Brain-Wide Electrical Surge Precedes Every Spoken Word, Study Finds
Jerusalem, 12 May, 2026 (TPS-IL) -- (PAP) – Nearly half of the cerebral cortex areas become active a fraction of a second before a word is recalled, Prof. Michał Kucewicz from the Gdańsk University of Technology told PAP. He added that to recall a specific concept, scattered memory fragments are combined.
Dr. Michał Kucewicz, a professor at Gdańsk University of Technology (GUT), head of the Brain and Mind Electrophysiology Laboratory at the BioTechMed Centre at GUT, and his team conducted research on memory processing in the brain. Scientists from the Medical University of Wrocław and St.
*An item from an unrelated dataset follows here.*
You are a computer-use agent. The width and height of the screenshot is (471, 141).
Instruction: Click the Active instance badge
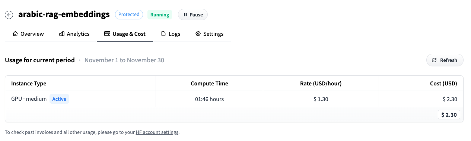[x=59, y=99]
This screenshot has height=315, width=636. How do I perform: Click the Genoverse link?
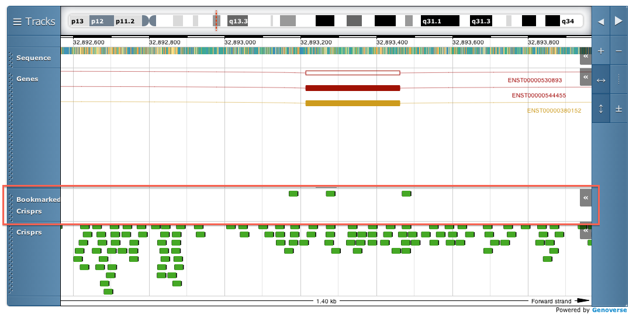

Anne’s University Hospital in Brno, Czech Republic, also participated in the work. The results were published in Nature Communications.
To investigate what happens in a person’s brain before they utter a recalled word, the team used studies of people with drug-resistant epilepsy — about one-third of all epilepsy sufferers. Patients had electrodes implanted to pinpoint the source of seizures, allowing researchers to record brain activity during various activities.
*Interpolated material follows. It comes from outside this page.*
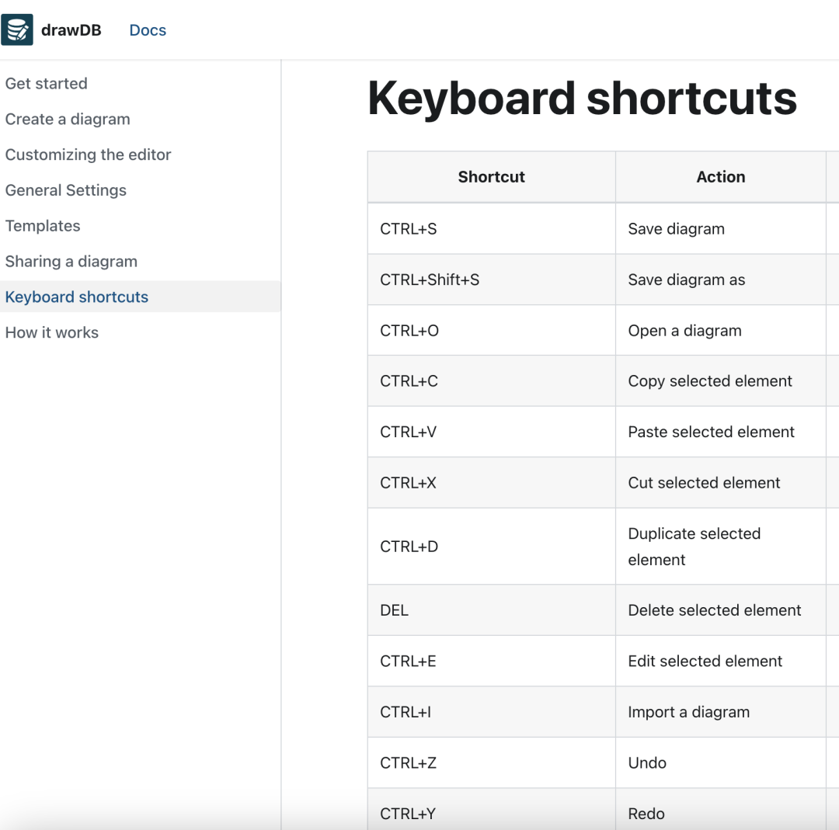Click the Shortcut column header

[x=491, y=177]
Patients from the Czech Republic, the United States, and Poland were asked to memorize words displayed on a computer screen and then pronounce them from memory. “We used simple nouns that are translated similarly in different languages, for example, ‘house’ or ‘tree,'” explained Kucewicz.
To the researchers’ surprise, it turned out that the patients’ brains showed not only local activity in the part responsible for speech, but a global phenomenon encompassing all five lobes of the cerebral cortex. “Before a word is uttered, synchronization of brain activity occurs at high wave frequencies. Before a word even enters the mind or is uttered, almost half of the brain regions become active for several dozen milliseconds,” the researcher emphasized.
This is because scattered fragments of memory are combined to recall a specific concept. Even simple nouns, referring to everyday objects or well-known animals, are not just words but concepts in the mind. “For example, the word ‘fish’ can evoke many more associations than just a visual image. In many people, the gustatory cortex will be activated because they think of a fish dish. In anglers, the motor cortex will be activated because they remember how to cast a fishing rod. Fish is also a symbol of Christianity, so if someone thinks about it, the associative area of the brain associated with symbol processing will be activated,” the scientist explained.
Such concepts engage multiple parts of the brain: sensory, memory, and higher-order cognitive. This allows the entire concept associated with the word to emerge in the mind. “We saw this synchronous activity when words appeared on the screen and patients tried to remember them by mentally imagining the concepts. The activity was even more intense when they recalled the words at any time without any external stimulus. This means the word appeared only in their minds, and the visual cortex recreated or projected what they associated with it,” Kucewicz said.
He noted that the researchers made another important discovery. “We were surprised that fast brain waves (High-Frequency Oscillations, HFOs) weren’t limited to those we’ve known for a long time, i.e., those with a frequency of around 100 Hz (approximately 100 cycles per second). While the patients were encoding and recalling memories, we found globally synchronized waves up to a frequency of 250-300 Hz,” the scientist said.
The study also showed that global brainwave synchronization occurred up to 300 milliseconds before the patients began to say a word. “We could therefore observe how the brain prepares to pronounce a word, how, under the influence of recalling concepts or memories, one neural network after another was activated in a cascade,” the researcher described to PAP.
He added that these discoveries are a milestone in the study of brain activity. “We now know in what frequencies, parts of the brain, and at what times to look for activity underlying concepts and engrams, or memory traces. We can now check, for example, when a concept appears consciously in a patient’s mind and when it remains subconscious, or see what activity looks like for more complex, abstract concepts, such as ‘love’ or ‘justice.’ We also want to track electrical discharges in the brain not only during a half-hour test in the hospital, but also when patients later think about these words or sleep,” Kucewicz said.